(Information supplied Opens)

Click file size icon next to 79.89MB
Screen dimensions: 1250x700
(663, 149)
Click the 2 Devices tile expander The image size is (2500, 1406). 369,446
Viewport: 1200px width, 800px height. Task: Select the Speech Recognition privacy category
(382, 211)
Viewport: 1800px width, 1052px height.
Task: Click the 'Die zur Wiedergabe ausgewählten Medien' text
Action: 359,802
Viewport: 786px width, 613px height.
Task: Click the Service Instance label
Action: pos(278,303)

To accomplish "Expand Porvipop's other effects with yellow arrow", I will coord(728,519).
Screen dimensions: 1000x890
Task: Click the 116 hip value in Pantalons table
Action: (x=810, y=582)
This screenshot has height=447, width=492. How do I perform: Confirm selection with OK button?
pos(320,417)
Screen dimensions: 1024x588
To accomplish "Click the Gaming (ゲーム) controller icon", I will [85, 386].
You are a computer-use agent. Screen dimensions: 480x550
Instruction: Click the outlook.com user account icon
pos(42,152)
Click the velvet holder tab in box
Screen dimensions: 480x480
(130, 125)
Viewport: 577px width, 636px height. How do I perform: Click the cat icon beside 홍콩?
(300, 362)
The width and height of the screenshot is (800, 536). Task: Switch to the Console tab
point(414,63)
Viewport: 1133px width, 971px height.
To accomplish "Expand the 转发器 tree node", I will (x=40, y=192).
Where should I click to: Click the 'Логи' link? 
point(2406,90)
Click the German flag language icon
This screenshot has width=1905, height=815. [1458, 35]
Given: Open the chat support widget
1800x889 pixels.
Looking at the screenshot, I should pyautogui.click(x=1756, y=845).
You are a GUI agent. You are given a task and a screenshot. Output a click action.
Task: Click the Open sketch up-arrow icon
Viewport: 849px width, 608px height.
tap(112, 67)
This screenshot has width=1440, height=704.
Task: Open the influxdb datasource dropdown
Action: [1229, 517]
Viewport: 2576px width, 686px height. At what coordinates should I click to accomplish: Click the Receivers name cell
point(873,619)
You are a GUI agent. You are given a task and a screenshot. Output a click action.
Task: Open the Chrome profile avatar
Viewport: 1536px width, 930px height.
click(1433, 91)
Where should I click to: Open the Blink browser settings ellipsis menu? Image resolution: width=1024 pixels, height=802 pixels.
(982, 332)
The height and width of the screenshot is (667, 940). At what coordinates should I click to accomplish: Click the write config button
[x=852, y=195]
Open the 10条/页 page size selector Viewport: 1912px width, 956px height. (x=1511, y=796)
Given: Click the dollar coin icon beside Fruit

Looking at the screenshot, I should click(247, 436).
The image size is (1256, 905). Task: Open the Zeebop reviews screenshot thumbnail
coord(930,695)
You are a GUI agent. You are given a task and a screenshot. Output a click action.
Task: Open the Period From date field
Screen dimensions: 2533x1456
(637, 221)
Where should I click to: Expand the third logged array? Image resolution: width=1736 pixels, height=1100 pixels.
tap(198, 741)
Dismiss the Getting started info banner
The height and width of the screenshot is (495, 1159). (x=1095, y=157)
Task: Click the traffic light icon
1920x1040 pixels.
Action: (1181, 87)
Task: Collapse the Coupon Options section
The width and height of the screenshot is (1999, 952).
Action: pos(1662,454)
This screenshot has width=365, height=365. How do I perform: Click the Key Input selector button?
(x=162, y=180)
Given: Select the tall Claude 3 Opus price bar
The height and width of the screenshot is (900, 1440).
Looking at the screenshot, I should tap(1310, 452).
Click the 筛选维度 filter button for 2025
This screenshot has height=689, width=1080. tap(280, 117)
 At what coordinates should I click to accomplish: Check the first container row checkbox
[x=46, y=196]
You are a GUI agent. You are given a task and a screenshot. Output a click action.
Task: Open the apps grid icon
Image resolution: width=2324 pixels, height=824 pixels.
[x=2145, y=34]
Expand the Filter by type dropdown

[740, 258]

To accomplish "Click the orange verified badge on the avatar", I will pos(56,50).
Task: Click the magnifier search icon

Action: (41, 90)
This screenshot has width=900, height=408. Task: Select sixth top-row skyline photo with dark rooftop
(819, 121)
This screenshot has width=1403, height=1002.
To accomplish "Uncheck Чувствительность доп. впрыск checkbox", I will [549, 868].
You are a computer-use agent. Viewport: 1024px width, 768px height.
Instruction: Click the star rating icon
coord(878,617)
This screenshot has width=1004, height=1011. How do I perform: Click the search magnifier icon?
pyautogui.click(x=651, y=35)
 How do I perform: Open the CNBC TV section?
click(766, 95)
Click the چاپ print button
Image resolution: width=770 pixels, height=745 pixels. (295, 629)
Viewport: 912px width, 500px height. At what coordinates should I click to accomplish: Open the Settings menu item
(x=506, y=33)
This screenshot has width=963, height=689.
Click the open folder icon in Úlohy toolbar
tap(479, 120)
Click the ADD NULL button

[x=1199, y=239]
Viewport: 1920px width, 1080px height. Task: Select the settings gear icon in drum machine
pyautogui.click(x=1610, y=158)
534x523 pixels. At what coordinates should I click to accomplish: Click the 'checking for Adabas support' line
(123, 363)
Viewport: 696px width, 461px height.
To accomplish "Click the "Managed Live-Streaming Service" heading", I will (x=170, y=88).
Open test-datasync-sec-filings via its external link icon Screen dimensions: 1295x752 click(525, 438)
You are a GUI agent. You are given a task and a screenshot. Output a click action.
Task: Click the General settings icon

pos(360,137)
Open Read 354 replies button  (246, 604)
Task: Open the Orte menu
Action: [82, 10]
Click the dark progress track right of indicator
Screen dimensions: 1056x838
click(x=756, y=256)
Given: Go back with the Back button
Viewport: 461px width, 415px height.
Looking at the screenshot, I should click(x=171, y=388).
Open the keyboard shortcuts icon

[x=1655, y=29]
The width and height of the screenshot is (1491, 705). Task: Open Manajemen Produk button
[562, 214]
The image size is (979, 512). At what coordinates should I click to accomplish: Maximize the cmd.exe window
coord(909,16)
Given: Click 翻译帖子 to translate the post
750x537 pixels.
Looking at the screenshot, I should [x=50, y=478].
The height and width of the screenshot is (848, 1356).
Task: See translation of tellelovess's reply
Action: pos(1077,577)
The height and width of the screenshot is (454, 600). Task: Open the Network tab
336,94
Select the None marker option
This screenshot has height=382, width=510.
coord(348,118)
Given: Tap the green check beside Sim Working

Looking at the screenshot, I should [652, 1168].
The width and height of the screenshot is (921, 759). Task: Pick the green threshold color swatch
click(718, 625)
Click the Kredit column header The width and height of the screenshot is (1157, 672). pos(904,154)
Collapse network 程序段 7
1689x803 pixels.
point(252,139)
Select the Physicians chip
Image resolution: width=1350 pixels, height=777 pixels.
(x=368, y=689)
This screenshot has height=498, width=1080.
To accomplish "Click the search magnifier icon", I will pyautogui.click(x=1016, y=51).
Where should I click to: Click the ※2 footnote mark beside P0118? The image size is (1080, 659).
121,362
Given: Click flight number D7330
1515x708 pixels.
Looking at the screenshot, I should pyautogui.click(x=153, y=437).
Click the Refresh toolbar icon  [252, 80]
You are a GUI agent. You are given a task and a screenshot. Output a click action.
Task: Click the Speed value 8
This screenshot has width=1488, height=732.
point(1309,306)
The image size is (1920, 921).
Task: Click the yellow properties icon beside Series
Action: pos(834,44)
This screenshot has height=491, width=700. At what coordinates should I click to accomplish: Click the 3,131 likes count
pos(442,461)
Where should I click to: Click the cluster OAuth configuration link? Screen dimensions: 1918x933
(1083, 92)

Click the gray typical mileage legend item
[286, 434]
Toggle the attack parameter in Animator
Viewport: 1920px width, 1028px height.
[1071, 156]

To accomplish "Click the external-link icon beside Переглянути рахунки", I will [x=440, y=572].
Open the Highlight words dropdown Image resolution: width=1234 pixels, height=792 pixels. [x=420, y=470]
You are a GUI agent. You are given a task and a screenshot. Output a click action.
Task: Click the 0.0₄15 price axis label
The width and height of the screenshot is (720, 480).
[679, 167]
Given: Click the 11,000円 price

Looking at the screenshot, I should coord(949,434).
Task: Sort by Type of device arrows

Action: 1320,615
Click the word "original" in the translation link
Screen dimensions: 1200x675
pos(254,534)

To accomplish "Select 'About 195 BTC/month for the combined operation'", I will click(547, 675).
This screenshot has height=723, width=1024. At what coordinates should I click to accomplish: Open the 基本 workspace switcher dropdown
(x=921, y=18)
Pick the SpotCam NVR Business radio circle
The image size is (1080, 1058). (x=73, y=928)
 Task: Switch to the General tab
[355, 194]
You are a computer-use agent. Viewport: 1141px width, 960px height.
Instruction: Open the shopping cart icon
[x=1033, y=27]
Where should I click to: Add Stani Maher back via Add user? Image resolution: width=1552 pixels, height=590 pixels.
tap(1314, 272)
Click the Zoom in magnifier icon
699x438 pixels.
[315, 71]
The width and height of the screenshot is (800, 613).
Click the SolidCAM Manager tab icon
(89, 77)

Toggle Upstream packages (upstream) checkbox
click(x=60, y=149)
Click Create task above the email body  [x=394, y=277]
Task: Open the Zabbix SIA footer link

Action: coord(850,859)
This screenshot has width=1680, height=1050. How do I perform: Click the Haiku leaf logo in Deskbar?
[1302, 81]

(Information supplied Closes)

— Your instructions —
Take the entries above and copy them exactly from the first line through the line with "Click the 2"; leave out every line after it.

— Task response —
Click file size icon next to 79.89MB
Screen dimensions: 1250x700
(663, 149)
Click the 2 Devices tile expander The image size is (2500, 1406). 369,446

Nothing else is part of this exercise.